Publishing's New Microgenre
"Book publishing has, let's say, a complicated relationship with artificial intelligence. Earlier this month, Anthropic settled a lawsuit brought by authors and publishers, agreeing to pay $1.5 billion after training its chatbot, Claude, on pirated text; hundreds of such copyright lawsuits against data-scraping tech companies are still making their way through the courts. Many in the culture industries see AI as not just a thief but an existential competitor, ready to replace human writers at every turn."
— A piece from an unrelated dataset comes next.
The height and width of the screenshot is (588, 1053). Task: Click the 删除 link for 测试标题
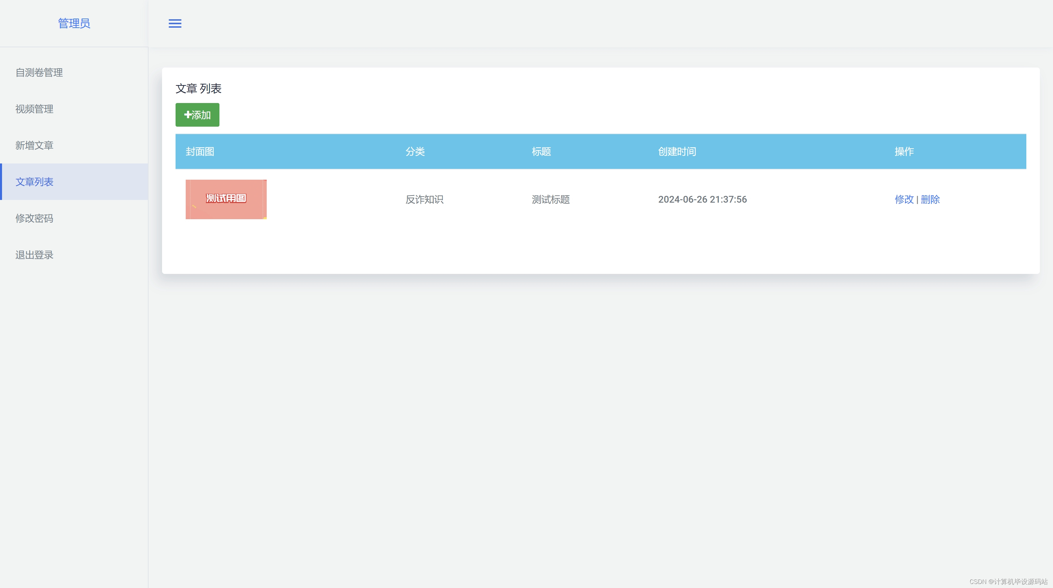coord(930,199)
"Among these recent releases, one overarching theme is a debate occurring between so-called accelerationists and doomers-those who think superintelligence will hugely benefit humanity and those who suspect it will kill us all. Adam Becker, a journalist and former astrophysicist, disagrees with both groups. Becker, the author of the recent anti-utopian critique More Everything Forever, wrote for The Atlantic this week about his problems with a new dystopian manifesto, If Anyone Builds It, Everyone Dies, by Eliezer Yudkowsky and Nate Soares."
Book publishing has a complicated relationship with artificial intelligence. Anthropic settled a $1.5 billion lawsuit after training its chatbot on pirated text, and hundreds of copyright suits against data‑scraping companies remain unresolved. Many in culture industries perceive AI as both a thief and an existential competitor to human writers. Publishers also embrace the technology for tasks like marketing and have released over twenty books this year that explain, praise, criticize, fictionalize, or incorporate AI. A prominent debate pits accelerationists, who foresee superintelligence benefits, against doomers, who foresee catastrophe. One critic rejects both sides, arguing they overhype long‑term risks while overlooking immediate dangers from thoughtless deployment.